By January 9, 2012 Ads, Items to Ponder No Comments

I predict that all advertising will eventually become a bidding system, or pay-per-spot advertising, similar to Google’s AdWords model.

Implementing a bidding system across all electronic forms of mass communication (that are Internet-connected) and having controls in place, will increase the quality of the ads, the competition for these ad spots, and the effectiveness of the ads. Not to mention, publishers stand to make more money on each spot, which should control the cost to the consumer (print and broadcast subscribers).

Remember how annoying and irrelevant early Internet ads were? Google’s AdWords model increased the quality (they actually score ads based on various criteria and won’t serve “bad” ads), and led to improved targeting, and less-invasive/more-relevant ads.1

I feel the same thing will happen within other media, too…

Almost all newspapers and magazines are offered online (i.e. they have a website). The ads displayed online are either media buys, or auction-based and served through an ad network. Now, these printed publications are being offered through Internet-connected tablets (e.g. the iPad) and ads are placed based on what was in the print version.

However, as these devices become more connected (i.e. Wi-Fi costs decrease, and public bandwidth expands), they can update more often, or even on-the-fly, leading to the ability for advertisements to be streamed from an online source the instant they are accessed.

Streaming ads can be personalized based on you’re location, whether or not you’re traveling (e.g. moving or standing still), the time of day, the weather at your current location, and various other environmental factors that can tailor the ad experience to the user making the ads more effective and increasing competition for these spots.

While ads haven’t really reached this pinnacle of personalization, they do take into account the time of day, the show you’re watching, and if you’re logged in, the person watching the show (i.e. your viewing history, etc.).

Google TV Ads are already based on their AdWords bidding system, and if you watch TV through an online source (e.g.

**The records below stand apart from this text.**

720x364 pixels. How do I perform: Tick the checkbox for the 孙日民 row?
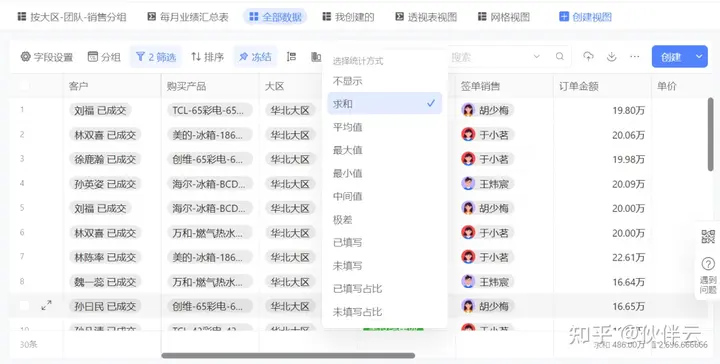click(24, 306)
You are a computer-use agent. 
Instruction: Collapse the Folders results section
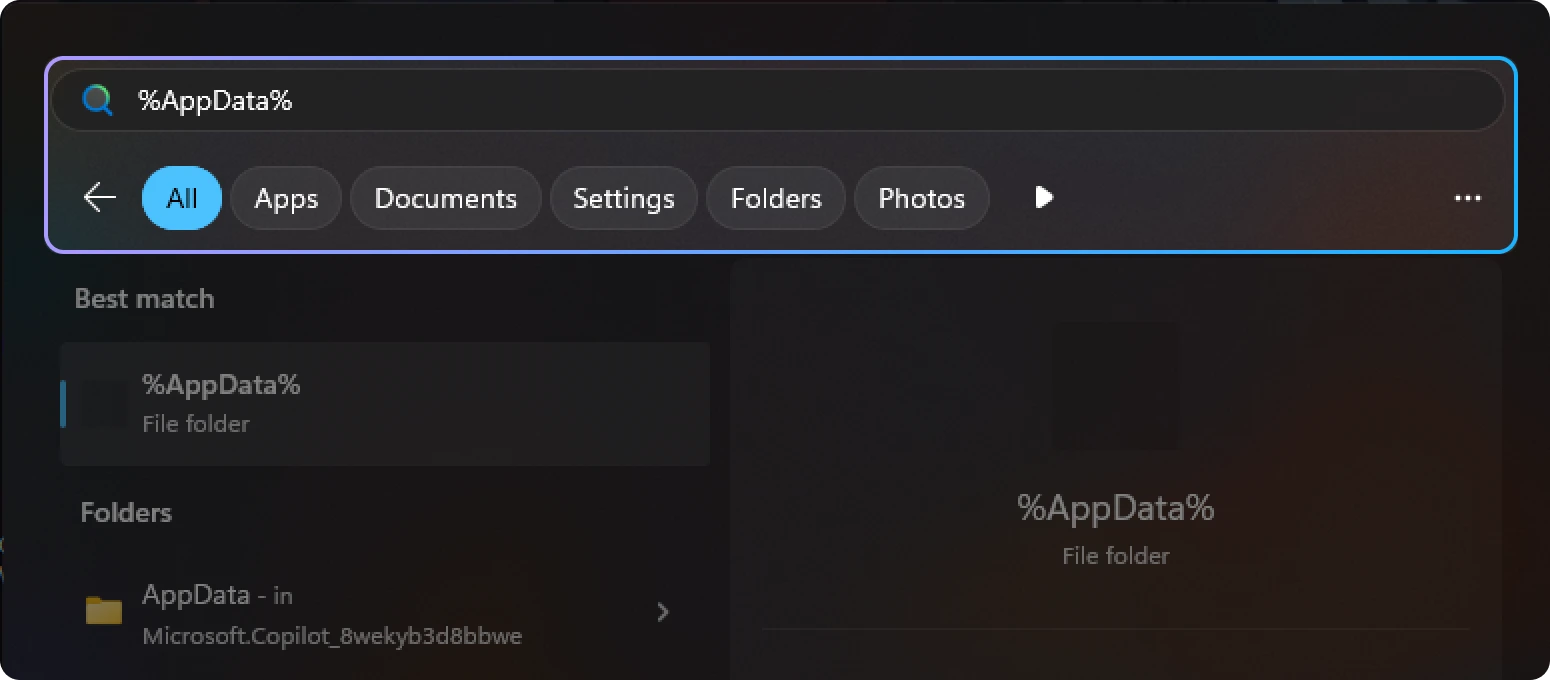coord(125,512)
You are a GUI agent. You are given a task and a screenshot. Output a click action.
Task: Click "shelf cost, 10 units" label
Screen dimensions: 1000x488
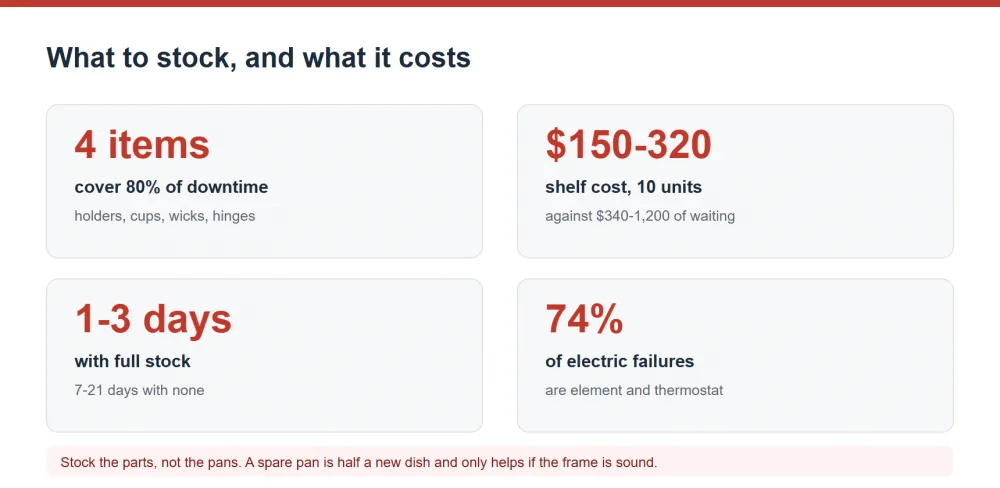tap(623, 187)
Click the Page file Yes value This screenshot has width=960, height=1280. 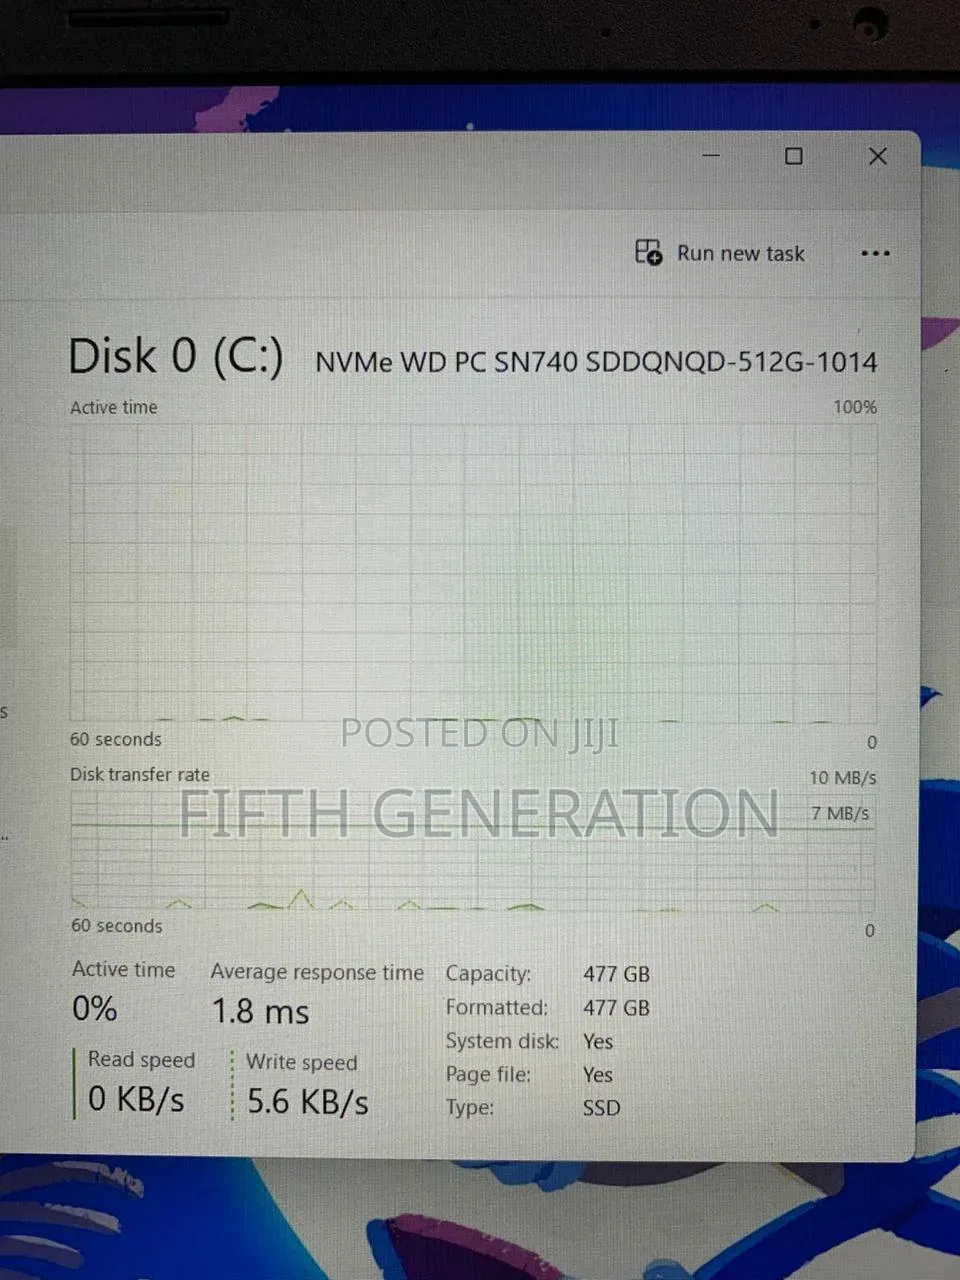coord(597,1075)
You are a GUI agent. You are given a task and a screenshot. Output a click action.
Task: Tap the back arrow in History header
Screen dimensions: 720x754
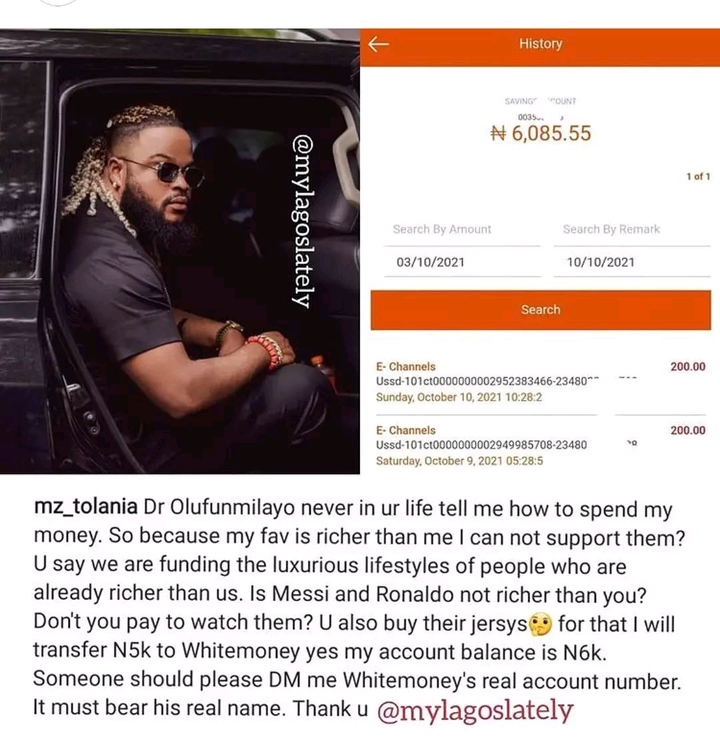pos(379,44)
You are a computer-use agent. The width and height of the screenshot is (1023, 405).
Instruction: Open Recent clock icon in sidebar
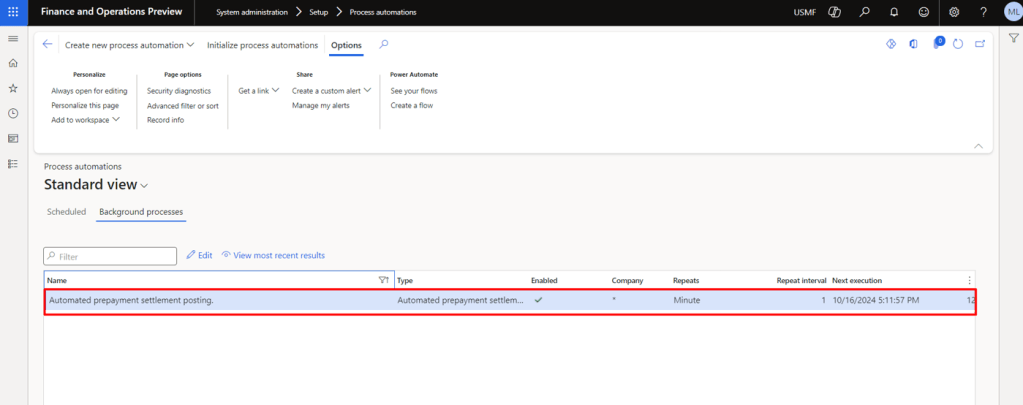13,113
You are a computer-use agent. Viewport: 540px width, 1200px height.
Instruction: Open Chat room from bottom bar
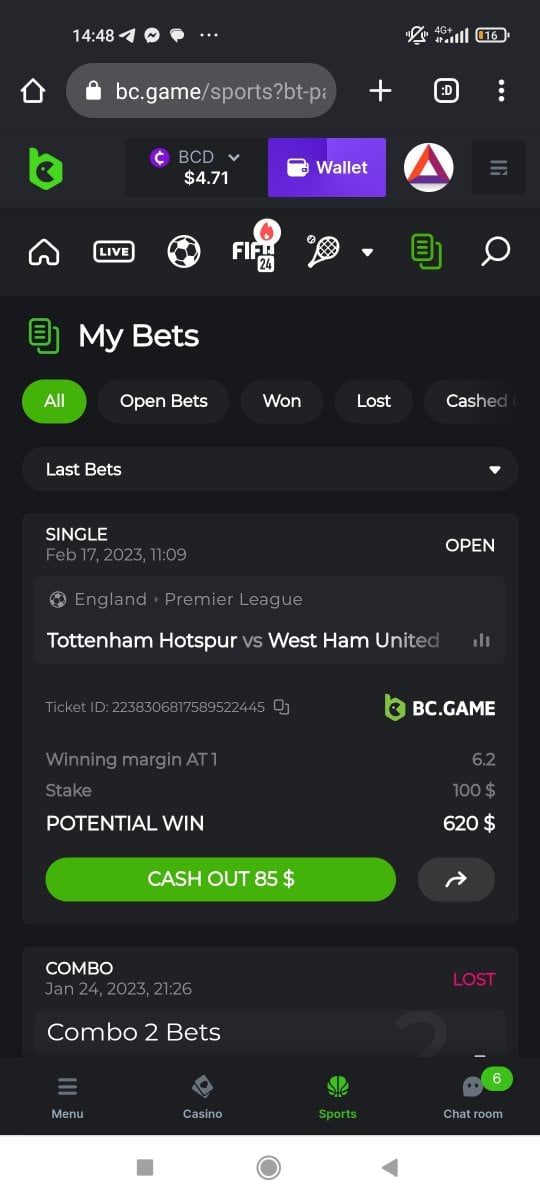click(x=473, y=1096)
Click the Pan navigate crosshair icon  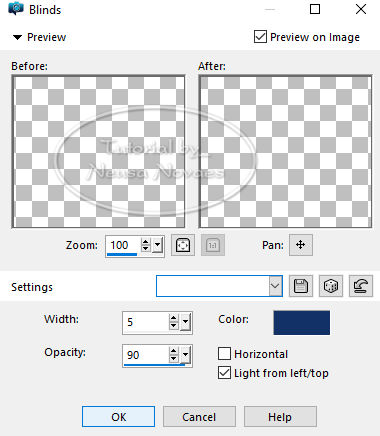301,245
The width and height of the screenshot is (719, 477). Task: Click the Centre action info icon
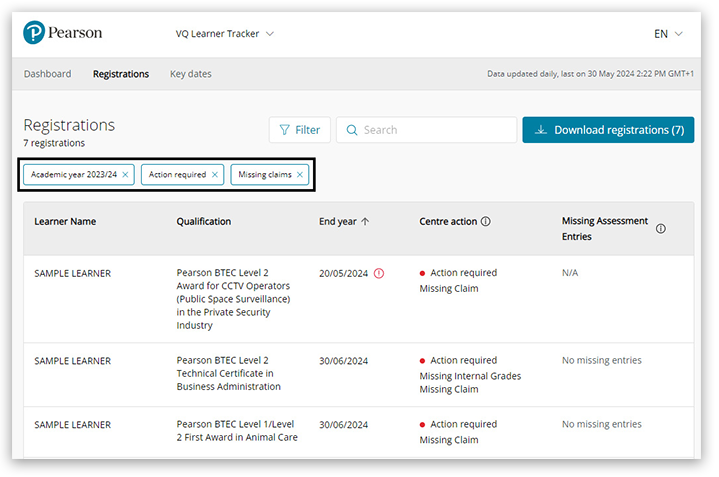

Hulu), you’re already seeing these ads.

Factors that influence the cost are popularity of the show and the dayparts in which you’re trying to advertise, so again environmental factors influence the ads you’re seeing, and advertisers are already bidding on those spots.

I think radio will eventually catch on and do the same as they realize that increasing competition among radio advertisers will promote growth in the industry, and increase the quality and effectiveness of radio advertising (as it has online). Google tried this a couple of years ago, but was unsuccessful (I think it was too soon).

This is just my opinion, so please take it for what it’s worth.

[1]: There are various compliance organizations that protect consumers, ensuring ads are not invasive.